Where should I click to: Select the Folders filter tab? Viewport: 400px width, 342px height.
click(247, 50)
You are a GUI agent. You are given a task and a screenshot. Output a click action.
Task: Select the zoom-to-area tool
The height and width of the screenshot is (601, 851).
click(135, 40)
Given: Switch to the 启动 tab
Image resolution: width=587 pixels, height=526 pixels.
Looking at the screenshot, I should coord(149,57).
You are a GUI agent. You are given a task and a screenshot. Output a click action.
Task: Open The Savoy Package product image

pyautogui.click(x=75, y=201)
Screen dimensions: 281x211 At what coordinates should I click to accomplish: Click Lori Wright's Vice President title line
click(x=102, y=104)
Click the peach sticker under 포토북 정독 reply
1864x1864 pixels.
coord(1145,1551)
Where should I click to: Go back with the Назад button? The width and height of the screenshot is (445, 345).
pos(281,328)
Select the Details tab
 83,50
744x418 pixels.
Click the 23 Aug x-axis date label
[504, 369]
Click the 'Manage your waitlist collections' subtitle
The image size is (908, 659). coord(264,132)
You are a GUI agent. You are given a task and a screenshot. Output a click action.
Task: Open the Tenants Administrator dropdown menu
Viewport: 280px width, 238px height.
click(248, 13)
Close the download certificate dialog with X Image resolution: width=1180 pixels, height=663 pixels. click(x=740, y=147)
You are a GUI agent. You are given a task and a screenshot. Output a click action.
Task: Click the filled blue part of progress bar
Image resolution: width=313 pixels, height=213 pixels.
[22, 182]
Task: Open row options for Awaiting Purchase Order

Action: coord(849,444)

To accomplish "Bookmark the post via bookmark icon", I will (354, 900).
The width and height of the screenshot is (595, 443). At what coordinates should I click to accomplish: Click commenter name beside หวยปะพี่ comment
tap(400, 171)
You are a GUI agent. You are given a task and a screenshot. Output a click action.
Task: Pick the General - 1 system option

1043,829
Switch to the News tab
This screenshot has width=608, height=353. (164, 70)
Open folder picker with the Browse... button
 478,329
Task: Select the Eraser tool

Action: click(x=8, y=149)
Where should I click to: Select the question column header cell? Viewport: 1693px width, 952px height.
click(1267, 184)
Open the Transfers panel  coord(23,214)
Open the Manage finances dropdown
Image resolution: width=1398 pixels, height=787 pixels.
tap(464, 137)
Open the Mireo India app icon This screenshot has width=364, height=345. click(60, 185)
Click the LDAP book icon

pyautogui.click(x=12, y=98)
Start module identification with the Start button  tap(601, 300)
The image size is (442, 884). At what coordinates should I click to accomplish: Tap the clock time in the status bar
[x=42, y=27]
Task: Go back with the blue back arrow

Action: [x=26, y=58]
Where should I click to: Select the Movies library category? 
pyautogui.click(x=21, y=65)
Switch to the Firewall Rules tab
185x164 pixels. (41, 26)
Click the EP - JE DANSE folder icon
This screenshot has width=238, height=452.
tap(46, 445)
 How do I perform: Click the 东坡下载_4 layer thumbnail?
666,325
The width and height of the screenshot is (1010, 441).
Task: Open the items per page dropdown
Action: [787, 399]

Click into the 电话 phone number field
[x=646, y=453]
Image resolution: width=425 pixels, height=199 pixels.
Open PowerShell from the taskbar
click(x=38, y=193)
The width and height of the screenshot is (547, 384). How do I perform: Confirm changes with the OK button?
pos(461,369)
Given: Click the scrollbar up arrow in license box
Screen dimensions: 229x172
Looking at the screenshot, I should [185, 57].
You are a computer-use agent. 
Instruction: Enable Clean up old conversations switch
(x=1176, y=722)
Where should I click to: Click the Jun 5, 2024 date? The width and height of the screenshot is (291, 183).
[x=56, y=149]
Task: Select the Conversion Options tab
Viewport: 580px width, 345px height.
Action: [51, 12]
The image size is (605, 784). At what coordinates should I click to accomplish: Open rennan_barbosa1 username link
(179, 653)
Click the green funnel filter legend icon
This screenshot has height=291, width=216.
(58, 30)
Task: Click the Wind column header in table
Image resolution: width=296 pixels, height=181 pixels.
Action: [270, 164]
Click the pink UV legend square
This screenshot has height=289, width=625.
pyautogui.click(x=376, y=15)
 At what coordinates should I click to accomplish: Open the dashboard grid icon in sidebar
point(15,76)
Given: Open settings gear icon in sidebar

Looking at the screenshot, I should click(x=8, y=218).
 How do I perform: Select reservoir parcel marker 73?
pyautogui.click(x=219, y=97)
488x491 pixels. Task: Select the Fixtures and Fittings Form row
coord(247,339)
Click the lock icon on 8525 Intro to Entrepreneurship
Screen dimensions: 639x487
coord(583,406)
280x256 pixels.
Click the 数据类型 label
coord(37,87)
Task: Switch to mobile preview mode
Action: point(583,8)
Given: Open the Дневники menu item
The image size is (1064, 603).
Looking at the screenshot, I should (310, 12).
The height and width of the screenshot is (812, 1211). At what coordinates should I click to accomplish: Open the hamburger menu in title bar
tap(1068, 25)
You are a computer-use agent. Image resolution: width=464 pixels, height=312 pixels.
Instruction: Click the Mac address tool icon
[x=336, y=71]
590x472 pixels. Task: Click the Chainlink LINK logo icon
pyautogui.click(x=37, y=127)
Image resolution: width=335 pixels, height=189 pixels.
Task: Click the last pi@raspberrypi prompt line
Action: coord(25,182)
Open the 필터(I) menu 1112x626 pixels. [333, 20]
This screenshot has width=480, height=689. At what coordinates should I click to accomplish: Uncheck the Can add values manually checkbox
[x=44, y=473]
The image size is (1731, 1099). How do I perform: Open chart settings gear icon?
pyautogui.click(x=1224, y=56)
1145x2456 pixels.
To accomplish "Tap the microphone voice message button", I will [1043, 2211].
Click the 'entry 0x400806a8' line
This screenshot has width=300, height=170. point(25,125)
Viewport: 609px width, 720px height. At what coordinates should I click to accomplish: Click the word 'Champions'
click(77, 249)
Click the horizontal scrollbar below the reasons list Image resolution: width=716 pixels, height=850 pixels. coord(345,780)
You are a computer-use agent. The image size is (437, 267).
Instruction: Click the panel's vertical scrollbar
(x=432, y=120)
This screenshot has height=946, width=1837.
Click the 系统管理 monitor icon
----
## [The task]
Only lines with the word "computer" are wanted; pull each of them from the records.

## [Response below]
You are a computer-use agent. 
You are a computer-use agent. Image resolution: width=464 pixels, height=312 pixels.
You are a computer-use agent. The image size is (437, 267).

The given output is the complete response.